Should you reply to every parents’ association email, put yourself forward for the class representative? Opt out or opt in to the WhatsApp group? All the while knowing that the idea of piling anymore responsibility on your plate makes you want to go into a corner and rock slowly. By week seven, the commitment to getting past the homework hump each day feels like enough of an achievement. And if you don’t make sure your child has dotted their newly-formed i’s, or rounded their just-discovered R’s then, you, Slacker, are to blame.

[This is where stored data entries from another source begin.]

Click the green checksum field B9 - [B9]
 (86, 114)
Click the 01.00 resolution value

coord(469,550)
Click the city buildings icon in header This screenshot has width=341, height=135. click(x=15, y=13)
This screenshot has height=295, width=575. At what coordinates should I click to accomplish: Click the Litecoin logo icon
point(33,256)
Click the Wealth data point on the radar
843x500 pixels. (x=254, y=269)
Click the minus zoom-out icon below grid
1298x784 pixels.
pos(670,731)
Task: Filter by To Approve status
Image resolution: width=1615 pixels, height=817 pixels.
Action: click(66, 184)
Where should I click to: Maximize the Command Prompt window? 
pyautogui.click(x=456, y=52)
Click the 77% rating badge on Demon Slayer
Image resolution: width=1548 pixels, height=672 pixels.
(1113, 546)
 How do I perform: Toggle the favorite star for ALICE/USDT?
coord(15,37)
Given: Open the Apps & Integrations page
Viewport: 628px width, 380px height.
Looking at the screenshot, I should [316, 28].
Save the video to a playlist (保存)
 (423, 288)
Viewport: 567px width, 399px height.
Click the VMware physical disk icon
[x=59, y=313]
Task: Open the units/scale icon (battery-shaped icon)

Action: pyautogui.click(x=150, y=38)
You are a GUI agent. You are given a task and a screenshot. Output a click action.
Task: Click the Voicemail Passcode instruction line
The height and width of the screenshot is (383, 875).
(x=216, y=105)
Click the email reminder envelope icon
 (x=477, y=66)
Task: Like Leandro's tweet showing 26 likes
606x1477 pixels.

What you soon realise is that any judgement passed on your child, is basically about you. At first I thought that was just my complex, but it turns out I am not alone. Our very first day of homework proved how many of us blur the line between ourselves and our kids. Having made a decent stab at the day’s home exercise, we put the sheet away, done for the day. It was returned with a definitive 3/10 on it. Suddenly, I was in the dock, and I was not taking it well. Aside from the madness of marking a four year old’s homework out of ten, given that I was the one holding her hand through it, this was really a 3/10 on my work, not hers.
I decided to tackle the situation head on, emboldening myself to challenge the teacher on this harshness. Hoping to pick my time, I waited at the school gates where I casually mentioned to another mother (known as parental fishing) that the new teacher seemed a bit full on, marking the kids’ work on their first go. She laughed and held her hand up to her face, ‘You thought that, too!” Turns out, a stream of irate parents had already been on, demanding an explanation as to why their kids got marked 3/10 too.
Turns out the new teacher had innocuously put the day’s date next to her tick, unleashing not just mine, but a load of other parents’ inner high achiever. The desire for your child to assimilate and succeed is intense. There is possibly one thing worse than finding school tough yourself, and that’s for your child to find it hard too. Short, tertiary conversations about how things are going deliver little information. If there has been any issue, trying to ascertain just what transpired is like putting a torn up picture back together, fragments that may or may not lead you to the right conclusion.
It takes school to show you how much it matters that your kid is liked, and included. And the discovery that my daughter hadn’t been invited to a class party for some reason really stung. It was followed by a full disclosure on a WhatsApp group set up for the school fair of exactly what the other kids in the class were missing.
“If you drop (boy’s name) to the cinema at 1:50,” went the text, “we can take him in and then we will all be going to McDonalds after!” Happy emojis, happy emojis. The message was quickly deleted, but if emojis could leave a trail, mortification would have been the one.
A few days later, on a playdate, an unknowing mum mentioned the upcoming party in front of my daughter, who, up till then, had been blissfully unaware of any party. ‘We’ve (boy’s name) party on Sunday. My daughter’s ears slightly pricked up, “he’s having a party?” Other mother, realising her blunder, went into stunned-mullet mode, as I prepared to sweep in for emotional damage limitation. My daughter, barely looking up from her playdough oesophagus and entrails-type creation, just shrugged, and essentially gave us a big ‘what evs’, quickly returning to her smooshing.
Apparently, she’s actually the bigger person. And is clearly reaching a more grown up place than I give her credit for. The greater question is, when will I?